SiC-based components are sought in this instance by reason of their low switching losses and ability to drive very high-current loads, hopefully redressing damage caused by short-circuit event. - Equipment Overheating
Overheating is common fault here, it is in reference to the electric apparatus and components in electrical systems. It’s all about parts (motors, transformers, resistors etc.) getting too hot. Caused by poor ventilation, undue loading, failure of cooling system.
Diagnosis:
Temperature Monitoring – Detection of temperature with infrared thermometer or other temperature sensor, is useful to observation of component and other things getting hot.Check for Overloading – First of all, make sure that piece of equipment is not overloaded. If so, then we know that that piece of equipment is on load, and can observe the change in temperature.
Examine: Cooling Systems – Cooling fans, heat sinks and liquid cooling systems, to include thermal pads, etc. may be checked to see that they are in proper working condition. An inadequately functioning cooling system is virtually guaranteed to create a state of overheating.

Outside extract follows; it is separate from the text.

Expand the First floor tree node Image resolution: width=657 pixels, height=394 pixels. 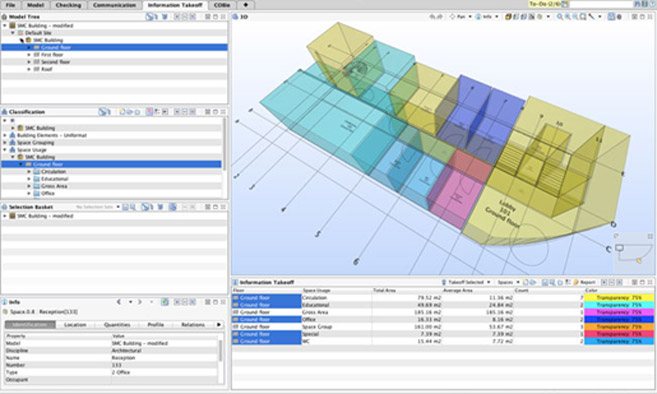click(29, 54)
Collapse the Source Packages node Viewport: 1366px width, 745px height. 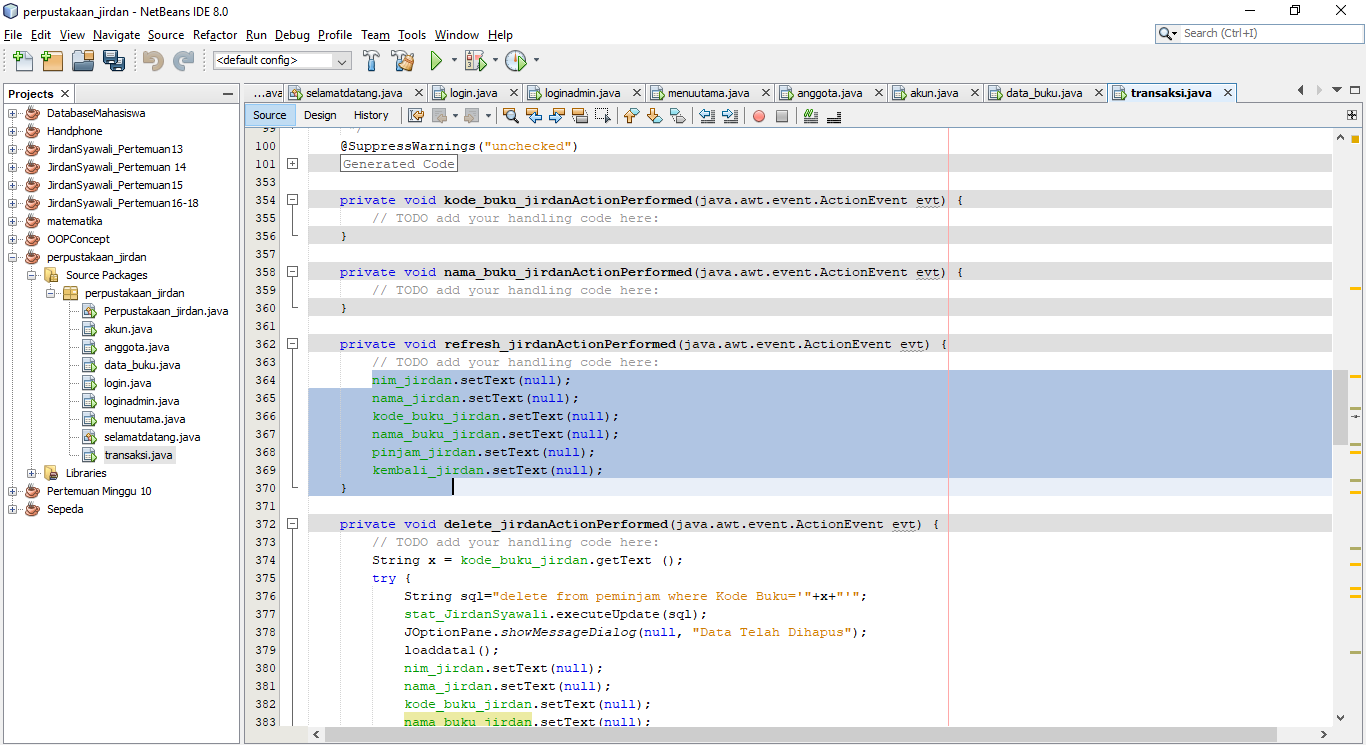tap(32, 274)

Conductivity and Insulation Testing – The electric insulating properties of that component liable to develop some sort of overheating fault due to insulation breakdown may be measured.
SiC technology for power electronic devices and systems where thermal management is critical. SiC diodes and MOSFETs possess a superior thermal conductivity and temperature handling ability, can withstand up to 300 °C
Corrosion of Electrical Contacts
Corrosion can attack electrical contacts or even just connectors which moisture, chemicals, or other environment factors can attack. This creates a higher resistance path for the overall circuit with resultant heating and power loss, or in severe cases, outright failure.
Diagnosis:
Visual Inspection: Look for green verdigris build up or white powdery dusting on connectors or cadmium terminal.
Check for Loose Connections: Loose Connections or improper torque at Connections makes these conditions very prone to corrosion. Tighten Connections and check for continuity.
Use Corrosion Resistant For Materials:Contacts and other connectors vulnerable to ingress of moisture or in corrosive environments should be made of corrosion resistant material, such as stainless steel.
Electrical Arcing
Arcing occurs when an electrical current “jumps” from one conductor to another, usually when a switch is opened and its contacts are separated, or other devices such as ers.
Diagnosis:
Visual Inspection: Look for evidence of burnt contact, common in breakers and whole switches.
Arc-Fault Circuit Interrupter or AFCI’s. These detectors sense the unique characteristics of arcing and go on interrupting the circuit, if required. You may wish to use this as a special safety add on. And do.
Switch Tests: An ordinary test for switches and whole breakers is simply switching them on and off and seeing that their make and break characteristics are correct. There should be no visible sparking or burning or other indications of broken contacts.
Classification: SiC is often a design solution in arc-fault detection and mitigation systems. SiC has a fast-switching speed and is heat tolerant.
Conclusion
You hopefully now have a few more ideas about electrical system fault and its diagnosis. Remember “proper training and education on your part are paramount in assiduously diagnosing and eliminating, before they occur, the common system bumps in the road that can, if neglected, be easily turned into bugs in the show and become an expense you can ill afford, either monetarily or in costly downtime.